States, Actions and Rewards (the SARSA algorithm)

Pseudo-implementation of SARSA-Max, for reference



In [ ]:

    
# DON'T RUN ME!
##############
# Say we have broken the environment into an episodic list of some kind
episodes = []

# We first initialize Q(s, a) to an arbitrary starting condition.
init_Q(s, a)

for e in episodes:
    init_s()
    for step in e:
        choose_action(a, s, some_policy) # derived from Q. Could be epsilon-greedy, softmax etc.
        execute_a(), observe(r, s_prime)
        update_Q() # <- this is the interesting bit. See below.
        update_s()
        if s == terminal():
            break

How do Q-values get updated?

$$ Q(s, \ a), \leftarrow Q(s, \ a) + \alpha [r + \gamma max_a,Q(s \prime, \ a \prime) - Q(s, \ a)]$$

Where:

$\alpha$ is a learning rate between 0 and 1.

$\gamma$ is a discount factor between 0 and 1. Future rewards are worth less than immediate rewards.

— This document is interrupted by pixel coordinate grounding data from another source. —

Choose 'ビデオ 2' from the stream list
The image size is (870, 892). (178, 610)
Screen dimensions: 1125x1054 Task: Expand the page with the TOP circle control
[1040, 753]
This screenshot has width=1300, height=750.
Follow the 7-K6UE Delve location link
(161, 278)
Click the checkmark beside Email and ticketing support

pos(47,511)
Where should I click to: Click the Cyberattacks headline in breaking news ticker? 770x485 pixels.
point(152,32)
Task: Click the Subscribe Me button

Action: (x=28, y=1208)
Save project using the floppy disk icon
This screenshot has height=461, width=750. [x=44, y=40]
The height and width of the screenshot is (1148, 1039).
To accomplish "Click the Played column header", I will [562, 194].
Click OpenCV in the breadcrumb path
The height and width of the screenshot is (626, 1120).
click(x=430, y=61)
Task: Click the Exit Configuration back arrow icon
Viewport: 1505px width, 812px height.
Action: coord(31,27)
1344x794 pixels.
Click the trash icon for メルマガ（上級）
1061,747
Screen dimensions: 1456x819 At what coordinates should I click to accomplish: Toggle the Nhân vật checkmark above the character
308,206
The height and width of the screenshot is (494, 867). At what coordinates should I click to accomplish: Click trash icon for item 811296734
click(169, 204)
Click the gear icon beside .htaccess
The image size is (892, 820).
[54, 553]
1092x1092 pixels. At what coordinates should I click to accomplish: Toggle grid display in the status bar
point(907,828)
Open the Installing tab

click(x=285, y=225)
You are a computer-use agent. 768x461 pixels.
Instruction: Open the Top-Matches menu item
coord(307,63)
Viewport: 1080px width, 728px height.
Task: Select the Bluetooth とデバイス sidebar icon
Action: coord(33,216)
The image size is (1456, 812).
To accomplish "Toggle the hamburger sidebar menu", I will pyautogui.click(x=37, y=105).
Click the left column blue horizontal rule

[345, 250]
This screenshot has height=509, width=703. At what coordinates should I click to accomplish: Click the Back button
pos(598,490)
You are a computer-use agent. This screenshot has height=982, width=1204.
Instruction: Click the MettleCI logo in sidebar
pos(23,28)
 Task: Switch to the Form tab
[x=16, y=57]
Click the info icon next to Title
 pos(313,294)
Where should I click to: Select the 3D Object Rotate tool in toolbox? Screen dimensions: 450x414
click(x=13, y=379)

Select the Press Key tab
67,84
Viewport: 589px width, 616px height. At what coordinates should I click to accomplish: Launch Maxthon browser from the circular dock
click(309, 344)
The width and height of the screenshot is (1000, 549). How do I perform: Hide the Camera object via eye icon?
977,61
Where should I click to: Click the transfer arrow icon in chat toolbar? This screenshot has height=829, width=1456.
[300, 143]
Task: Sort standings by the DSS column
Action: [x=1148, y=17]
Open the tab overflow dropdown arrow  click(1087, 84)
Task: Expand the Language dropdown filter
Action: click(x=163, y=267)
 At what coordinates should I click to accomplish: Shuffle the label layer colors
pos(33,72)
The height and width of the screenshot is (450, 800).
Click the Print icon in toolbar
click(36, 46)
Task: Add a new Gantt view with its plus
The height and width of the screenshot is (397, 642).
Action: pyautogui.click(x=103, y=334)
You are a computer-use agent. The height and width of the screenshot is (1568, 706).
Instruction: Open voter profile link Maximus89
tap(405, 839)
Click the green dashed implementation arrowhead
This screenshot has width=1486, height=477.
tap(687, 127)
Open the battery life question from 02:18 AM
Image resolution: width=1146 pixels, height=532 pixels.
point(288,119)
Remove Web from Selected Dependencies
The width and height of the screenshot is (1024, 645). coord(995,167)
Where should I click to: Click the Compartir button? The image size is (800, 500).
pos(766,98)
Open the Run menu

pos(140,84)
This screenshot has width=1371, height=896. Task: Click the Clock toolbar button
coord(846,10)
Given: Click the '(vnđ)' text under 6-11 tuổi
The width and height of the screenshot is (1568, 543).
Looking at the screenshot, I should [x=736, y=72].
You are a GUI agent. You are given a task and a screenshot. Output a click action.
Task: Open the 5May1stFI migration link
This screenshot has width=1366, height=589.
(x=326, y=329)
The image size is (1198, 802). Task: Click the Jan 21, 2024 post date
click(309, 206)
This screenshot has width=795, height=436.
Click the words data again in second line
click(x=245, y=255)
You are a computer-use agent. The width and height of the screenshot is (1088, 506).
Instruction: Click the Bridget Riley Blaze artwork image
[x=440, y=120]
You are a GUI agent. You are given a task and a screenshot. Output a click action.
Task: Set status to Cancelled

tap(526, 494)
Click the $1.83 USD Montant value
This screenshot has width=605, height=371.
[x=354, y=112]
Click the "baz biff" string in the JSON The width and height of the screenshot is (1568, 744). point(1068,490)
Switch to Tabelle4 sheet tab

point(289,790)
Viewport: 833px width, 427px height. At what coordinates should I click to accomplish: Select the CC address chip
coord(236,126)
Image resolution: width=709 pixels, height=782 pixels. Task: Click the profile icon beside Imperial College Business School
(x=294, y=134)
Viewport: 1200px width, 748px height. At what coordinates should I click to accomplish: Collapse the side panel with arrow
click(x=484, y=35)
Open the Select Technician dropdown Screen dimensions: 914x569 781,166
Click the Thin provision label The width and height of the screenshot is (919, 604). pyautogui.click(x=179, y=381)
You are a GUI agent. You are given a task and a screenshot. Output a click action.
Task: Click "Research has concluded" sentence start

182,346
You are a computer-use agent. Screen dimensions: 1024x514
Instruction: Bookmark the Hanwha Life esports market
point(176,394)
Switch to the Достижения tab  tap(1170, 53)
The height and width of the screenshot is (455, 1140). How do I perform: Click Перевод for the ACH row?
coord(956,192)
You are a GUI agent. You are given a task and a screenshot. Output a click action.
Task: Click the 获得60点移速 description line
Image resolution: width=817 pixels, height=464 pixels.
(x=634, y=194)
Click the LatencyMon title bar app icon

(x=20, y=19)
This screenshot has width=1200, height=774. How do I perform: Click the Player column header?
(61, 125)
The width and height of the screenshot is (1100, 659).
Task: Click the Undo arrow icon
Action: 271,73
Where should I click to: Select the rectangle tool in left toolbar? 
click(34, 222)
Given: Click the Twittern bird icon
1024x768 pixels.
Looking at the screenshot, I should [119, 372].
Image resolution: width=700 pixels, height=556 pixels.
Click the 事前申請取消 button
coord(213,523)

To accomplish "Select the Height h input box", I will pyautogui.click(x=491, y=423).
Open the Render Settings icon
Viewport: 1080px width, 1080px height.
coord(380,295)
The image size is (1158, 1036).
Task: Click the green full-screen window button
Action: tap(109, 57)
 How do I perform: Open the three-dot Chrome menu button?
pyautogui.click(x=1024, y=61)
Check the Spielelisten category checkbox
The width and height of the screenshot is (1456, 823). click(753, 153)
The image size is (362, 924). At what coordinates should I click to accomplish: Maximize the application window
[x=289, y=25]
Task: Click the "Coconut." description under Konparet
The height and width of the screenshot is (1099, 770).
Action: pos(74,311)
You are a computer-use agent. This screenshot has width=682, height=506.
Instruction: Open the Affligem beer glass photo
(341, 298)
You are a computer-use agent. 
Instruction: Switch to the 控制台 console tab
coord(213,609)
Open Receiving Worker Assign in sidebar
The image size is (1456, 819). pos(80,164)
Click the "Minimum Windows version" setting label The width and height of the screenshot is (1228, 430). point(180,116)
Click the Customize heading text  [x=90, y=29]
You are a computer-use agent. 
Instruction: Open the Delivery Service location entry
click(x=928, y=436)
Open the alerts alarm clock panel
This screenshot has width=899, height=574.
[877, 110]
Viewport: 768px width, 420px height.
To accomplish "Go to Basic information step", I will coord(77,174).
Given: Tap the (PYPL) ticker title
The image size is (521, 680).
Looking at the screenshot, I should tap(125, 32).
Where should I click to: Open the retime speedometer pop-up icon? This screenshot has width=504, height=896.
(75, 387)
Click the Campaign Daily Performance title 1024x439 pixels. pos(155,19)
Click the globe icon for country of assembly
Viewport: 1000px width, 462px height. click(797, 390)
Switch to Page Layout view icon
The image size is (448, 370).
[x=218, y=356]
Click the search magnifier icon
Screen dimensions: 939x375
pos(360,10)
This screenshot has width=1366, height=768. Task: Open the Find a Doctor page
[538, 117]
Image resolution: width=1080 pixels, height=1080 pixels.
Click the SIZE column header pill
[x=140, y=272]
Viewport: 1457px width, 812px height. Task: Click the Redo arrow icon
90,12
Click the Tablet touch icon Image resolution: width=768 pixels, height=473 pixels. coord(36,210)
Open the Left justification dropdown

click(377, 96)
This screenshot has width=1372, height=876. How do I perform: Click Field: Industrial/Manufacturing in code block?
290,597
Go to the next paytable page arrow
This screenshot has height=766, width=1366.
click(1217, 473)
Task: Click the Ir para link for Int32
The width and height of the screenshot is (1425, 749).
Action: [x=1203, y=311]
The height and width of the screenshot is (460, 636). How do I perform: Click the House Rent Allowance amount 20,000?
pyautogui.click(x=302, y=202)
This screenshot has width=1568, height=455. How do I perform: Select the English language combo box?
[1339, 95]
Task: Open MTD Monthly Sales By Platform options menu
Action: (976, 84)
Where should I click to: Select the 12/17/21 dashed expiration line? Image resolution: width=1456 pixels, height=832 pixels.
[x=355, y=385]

$max_a$ is the maximum reward that is attainable in the next state.

So that is SARSA, and some basic RL theory. Back to gym and universe...

Each environment has a step function.

step returns four values:

An object observation: an environment-specific object representing your observation of the environment.
A float reward: amount of reward achieved by the previous action.
A boolean done: has the environment reached the end of a well-defined episode? If so, reset.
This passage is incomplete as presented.